SKILL.md

name:: verify
type:: skill
category:: instruction
description:: Judgement-based QA pass. Does this artifact meet its goal and serve its user? Demands excellence, not compliance. Owned by marsha; reads the spec's Fitness Rubric (designed upstream via /design-rubric).
modifies_files:: true
needs_task:: true
mode:: execution
allowed-tools:: Task,Read,Glob,Grep
version:: 2.0.0
permalink:: skills-verify

Judgement-Based Verification Guidelines

Conduct rigorous QA reviews of artifacts to ensure correctness, complete implementation, and fitness for purpose.

Step 0 — Premise Test (forced; runs BEFORE you read the diff)

Before you read a single line of the diff, judge the premise from the task + diffstat alone and write the sharp principal's one-sentence snap reaction — "was this a good idea, in this shape?" — verbatim, as forcing-check item 0. You cannot emit a PASS verdict without it; a bad premise is a FAIL regardless of test coverage (green tests are the expected surface of a bad premise, not a mitigant). Diffstat-first ordering is mandatory — reading the code first is exactly what lets a clean, well-tested surface launder a bad premise.

Full definition, the verbatim prompt, the never-a-checklist hard rule, and the worked specimen live in the canonical reference: [[premise-test.md]]. (FAIL is the local rejection token here; the arch-fit lens emits 🔴 REJECT for the same call.)

Core Directives

Default posture: assume it's broken. The burden is on the artifact to prove it works — not on you to prove it doesn't.

Verify Evidence: Read files, run code, and inspect actual outputs directly. Do not rely on agent summaries. Cite exact file paths, line numbers, or logs.
Classify the Bar:
- Mechanical Bar: Verify against Acceptance Criteria (AC). Verdict: PASS, FAIL, or REVISE.
- Fitness / Mixed Bar: Verify against the AC and the spec's ## Fitness Rubric. (If missing on a fitness task, return REVISE — fitness rubric missing).
Completeness check: Apply the completeness heuristic before signing off:
- Check freshness of inputs read.
- Verify changes are complete across all callsites.
- Acknowledge known limitations or constraints.
Project-rule check: If .agents/rules/RULES.md exists in this repo, read it before judging. Apply its rules with the same class/instance discipline as AXIOMS.md. Project-rule violations belong under Process Compliance in the report, cited by {#slug}. RULES.md is not the only standard: for a content/instruction artifact (skill, agent body, prompt, doc, spec) also identify the skill that owns its quality standard for that artifact type and verify against it — e.g. /craft for instruction / agent-definition / skill / prompt edits.

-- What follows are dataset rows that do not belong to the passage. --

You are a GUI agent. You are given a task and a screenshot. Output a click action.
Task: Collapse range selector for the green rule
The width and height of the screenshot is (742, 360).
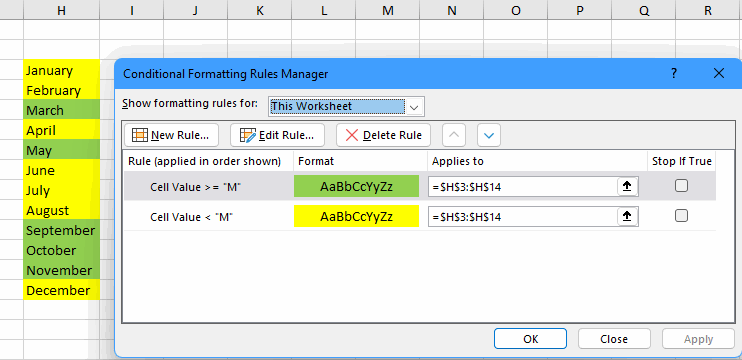point(627,187)
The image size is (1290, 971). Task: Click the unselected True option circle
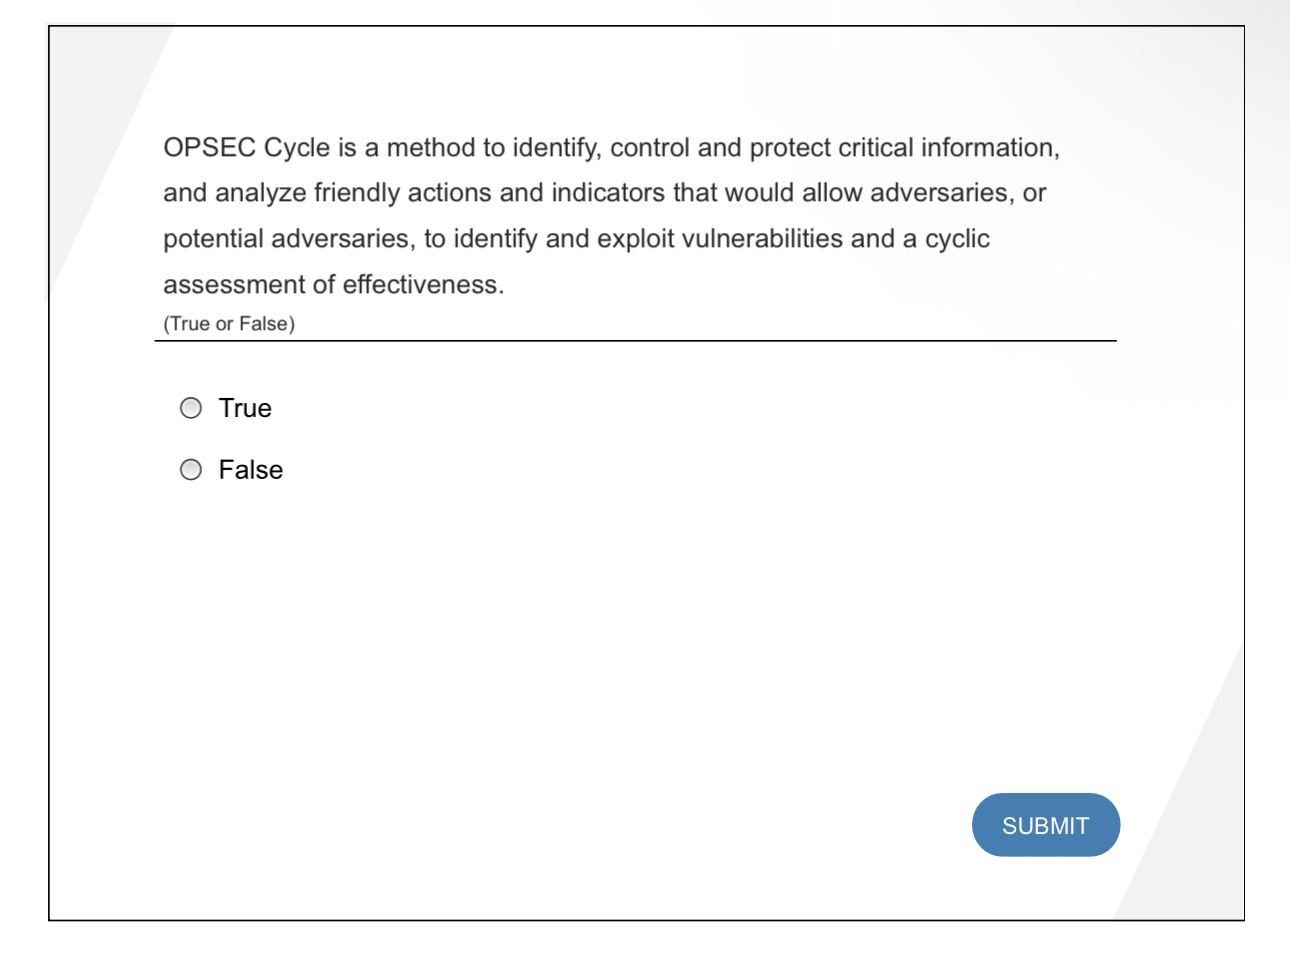[x=190, y=408]
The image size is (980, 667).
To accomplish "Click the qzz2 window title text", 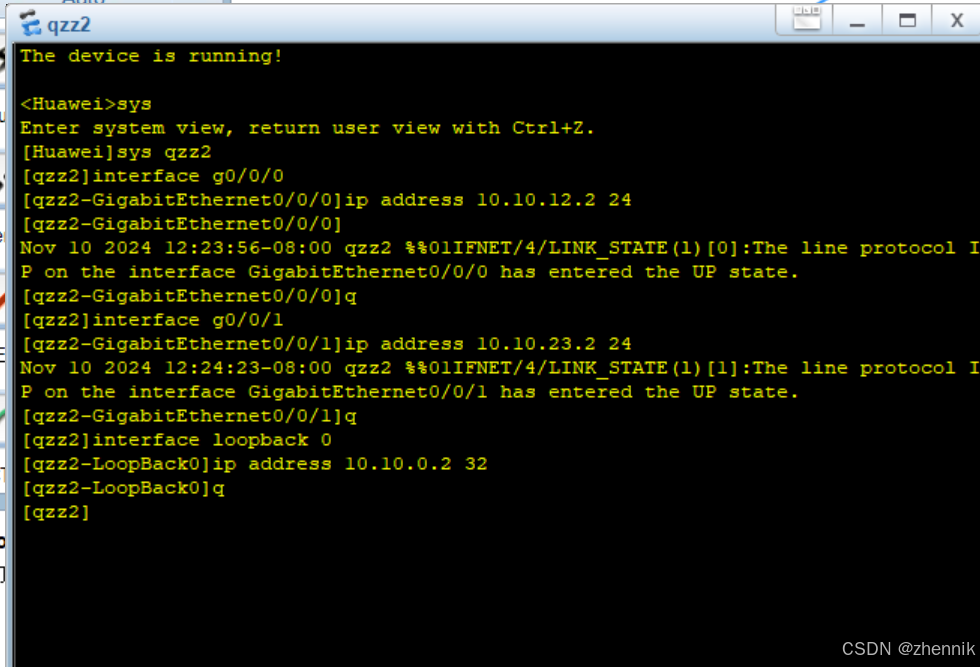I will tap(69, 25).
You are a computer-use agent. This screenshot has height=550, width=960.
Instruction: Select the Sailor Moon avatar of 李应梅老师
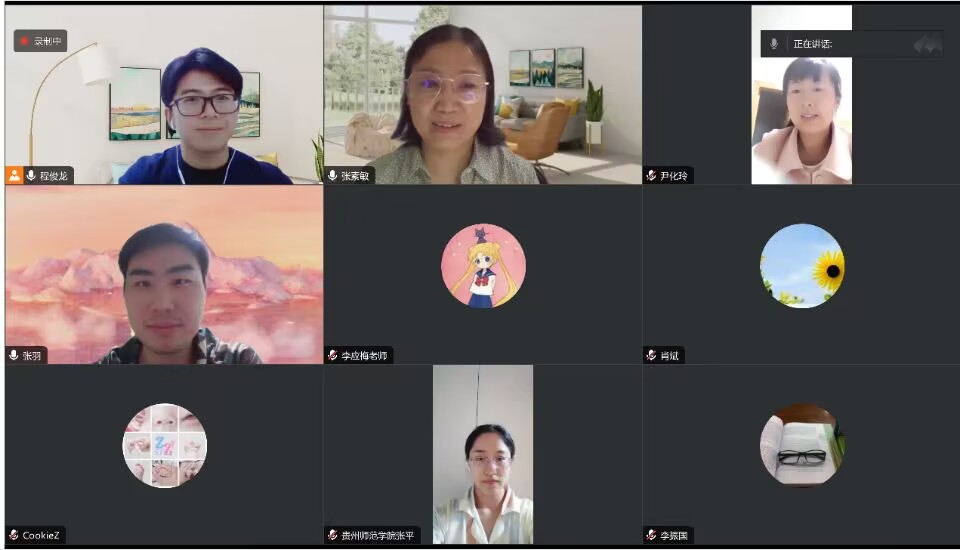pos(483,265)
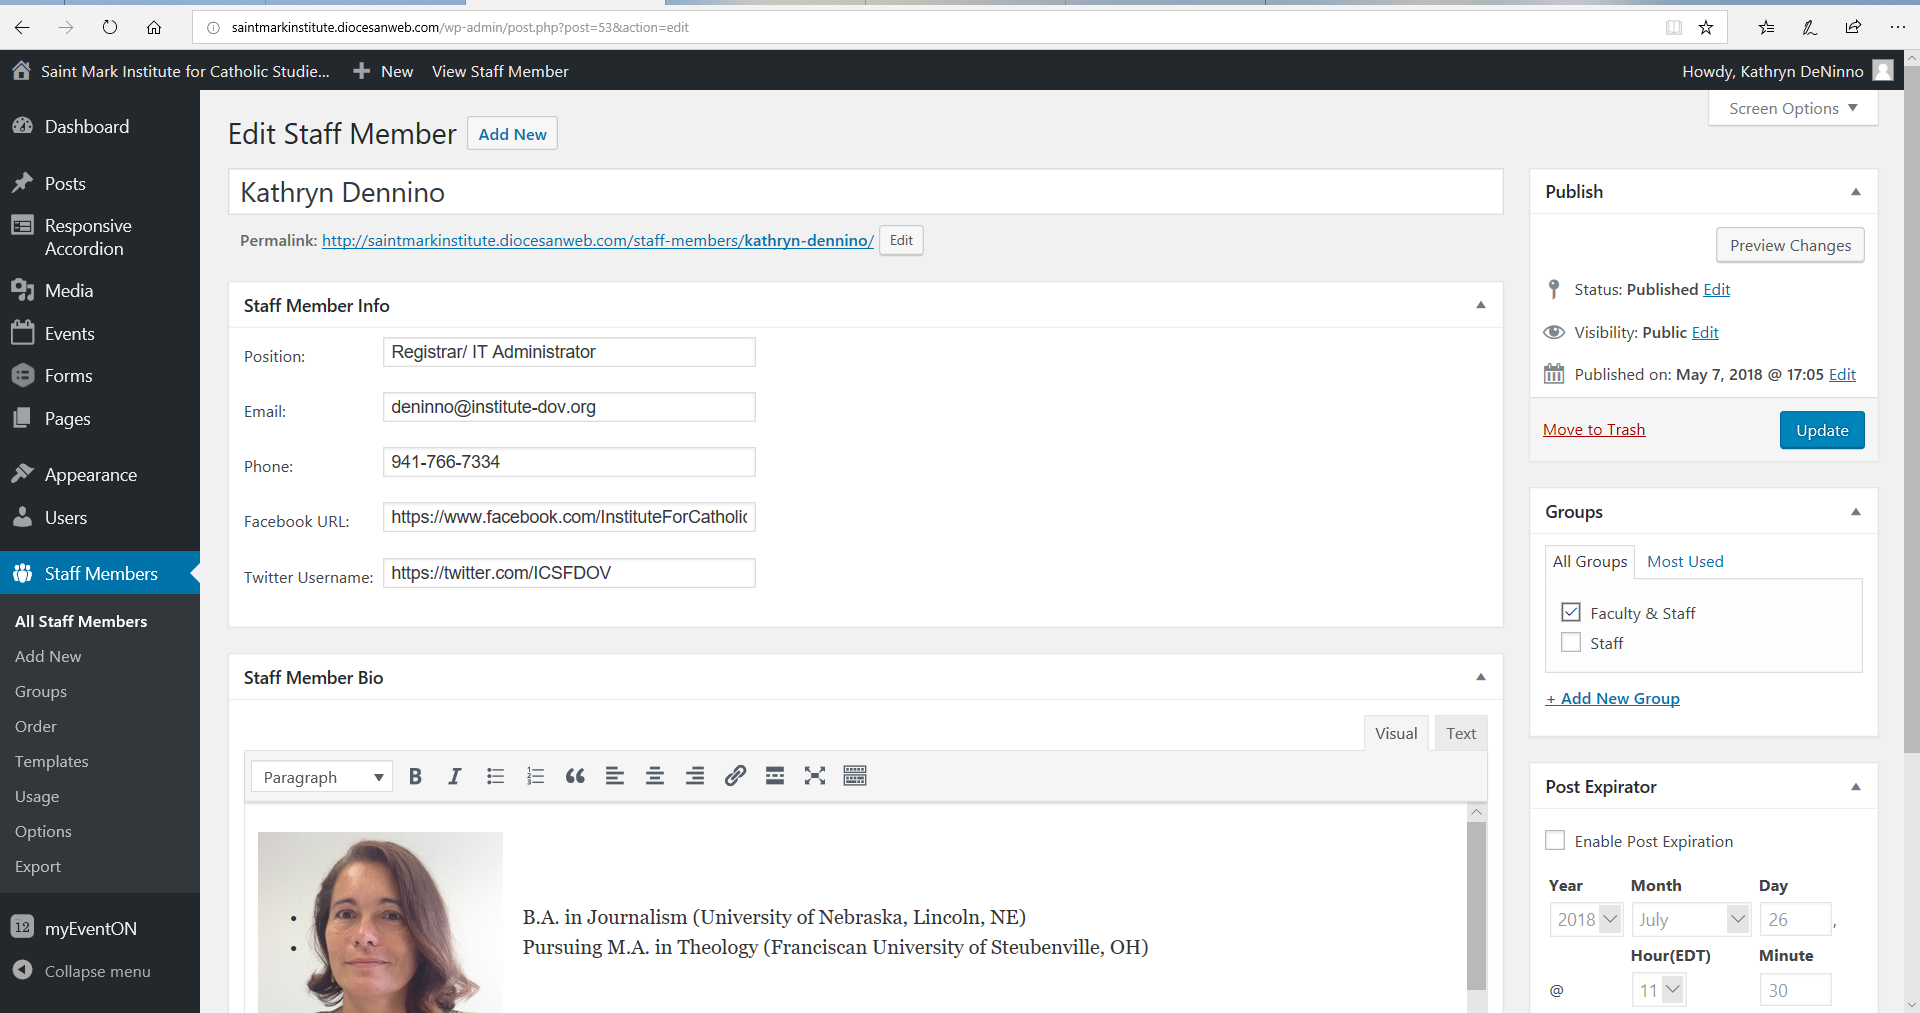Click the Move to Trash link
The image size is (1920, 1013).
pos(1593,430)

The governing standard often lives in a skill, not RULES.md.
Forcing Checks: Write explicit answers for each in the report before a PASS verdict:
- Premise Test (step 0, before reading the diff): State verbatim the sharp-principal reaction from task + diffstat alone (see Step 0). A bad premise is a FAIL regardless of test coverage; you cannot reach PASS without writing it.
- Sentinel / Empty-State Audit: Count and list empty/sentinel fields (e.g. DERIVER_MISSING, N/A, TODO). Fail if primary value-signals are missing.
- Principal's-Eye Top-Line Read: State verbatim the most prominent headline element and verify correctness for the end-user. For "show me my X" surfaces, this means reproducing the principal's literal view (his account, host, launch-context) and confirming HIS OWN instance is present — a generic instance is FAIL (see /design-rubric self-instance requirement).
- Floor vs Ceiling: State verbatim: "exceptional, or merely working?". Merely working is not a PASS on fitness tasks.
No Anchoring/Bias:
- If you participated in designing or iterating on this artifact, you are disqualified from reviewing it for fitness.
- Dispatches must be neutral (do not pre-state expected verdicts).

Data Pipeline Verification

For any artifact with computed, aggregated, or derived output (dashboards, reports, metrics), trace source → output: confirm the source is real, populated, and fresh; independently cross-verify the values against that source; disable any fallback to prove the primary path works alone (a fallback silently masks a broken primary); and check behaviour under load. The question is not "did output appear?" but "is this the RIGHT data?" — plausible-looking output is the most dangerous kind of incorrect output.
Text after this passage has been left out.